Ray’s father George, emigrated to Chicago in 1926 with an older brother following the death by drowning of another brother. He drowned while swimming at the quarry outside of West Jerusalem. Ray describes the circumstances as follows:

“The police reports noted that bystanders nearby refused to help him with Jews believing he was Arab, Muslims believing he was Jewish and Christians believing he was a Jew. That hatred, only a few years old at the time, has become the actualization of today’s Arab-Israeli conflict. Although my dad could not foresee the tragedy that was unfolding in Palestine, it was too much for him and he decided to find a place where people could live without the hate.”

In speaking of Christian Jewish Muslim relations in the Holy Land, Ray writes:

“Ever since I was a child, I remember the heart and spirit of the Palestinian Revolution was to create a "secular independent Palestinian State where Muslims, Christians and Jews" could live together as equals and in peace.

It was a mantra of my mentor, the late Professor Ibrahim Abu-Lughod who was an activist partner with the late Edward Said. Christian and Muslim Arabs fought for Palestine as indistinguishable brothers and sisters in conflict, they taught me. But now that they are gone, their lessons are being lost.

Both the conflict and attitudes have changed. Raising the issue of Christian rights in the Arab World provokes a reprimand from Palestinians and Arabs, not because the simmering Christian-Muslim Arab conflict does not exist, but rather because the critics hope that if we pretend it doesn't exist and not discuss it, it will go away.

Instead, when the issue of Christian relations in the Arab World is raised and overcomes the resistance, it is placed immediately into the political context of the abuses of the Israeli occupation causing the disappearance of the Christian presence in Palestine.

But it is not just the fault of the Israelis, whom the Arabs blame for everything; although in truth, the Israelis are no different and they blame the Arabs for everything, too. The issues of blame are symptoms of the problem, not the cause of the problem. So is the simmering relations between Muslims and Christian Arabs.”


Ray’s observations dovetail with the mission and message of United Christian Communities.
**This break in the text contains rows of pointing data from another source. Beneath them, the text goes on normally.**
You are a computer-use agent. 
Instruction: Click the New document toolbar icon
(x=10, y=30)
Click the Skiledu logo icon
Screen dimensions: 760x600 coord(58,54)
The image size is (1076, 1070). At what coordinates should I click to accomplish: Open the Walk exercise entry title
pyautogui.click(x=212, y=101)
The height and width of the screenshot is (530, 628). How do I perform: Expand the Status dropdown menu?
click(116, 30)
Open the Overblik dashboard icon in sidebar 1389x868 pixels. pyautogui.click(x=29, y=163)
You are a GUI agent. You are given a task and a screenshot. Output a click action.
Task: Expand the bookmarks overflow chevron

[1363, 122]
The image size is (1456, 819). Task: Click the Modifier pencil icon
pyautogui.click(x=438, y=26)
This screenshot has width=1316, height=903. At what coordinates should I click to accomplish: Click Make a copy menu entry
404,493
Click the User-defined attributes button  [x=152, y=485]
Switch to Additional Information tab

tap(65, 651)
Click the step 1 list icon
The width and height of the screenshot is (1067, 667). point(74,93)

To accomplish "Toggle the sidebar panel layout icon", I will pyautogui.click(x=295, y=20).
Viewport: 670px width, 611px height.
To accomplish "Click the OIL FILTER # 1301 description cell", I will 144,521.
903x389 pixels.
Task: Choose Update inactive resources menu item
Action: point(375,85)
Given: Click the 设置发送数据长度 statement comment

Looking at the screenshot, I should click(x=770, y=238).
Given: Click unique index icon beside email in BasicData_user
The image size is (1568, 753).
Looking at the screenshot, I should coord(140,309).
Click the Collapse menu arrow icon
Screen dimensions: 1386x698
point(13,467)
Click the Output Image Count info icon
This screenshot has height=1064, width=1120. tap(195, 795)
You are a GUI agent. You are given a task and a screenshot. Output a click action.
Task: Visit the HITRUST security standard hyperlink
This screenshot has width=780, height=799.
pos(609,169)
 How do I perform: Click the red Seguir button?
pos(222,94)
On our website, www.UnitedChristianCommunities.org , in discussing the problem of the flight of Christians from the Holy Land, we point out:

“Some try to place the blame on Palestinian Muslims by alleging Muslim acts against Christians such as threats, roadblocks to permitting Christians buying land, arson attacks on Christian property, rapes, forced marriages and, in the case of at least one Muslim convert to Christianity, murder.

Others try to place the blame on Israelis by alleging discrimination in education, employment and public services that Israeli-Arabs face, as well as the spillover effects of Israeli policies with respect to Palestinians.

The fact is we don't have the time for these blame games. Injecting the politics of the region into discussions of how we halt and then reverse the decline of Christians in the Holy Land simply drowns out the Christian message.”


Now Ray Hanania is not running for the Palestinian presidency on a Christian platform, but rather on a Palestinian platform. His message, though, as well as his personal history, say something of importance for all Christians. We wish him well.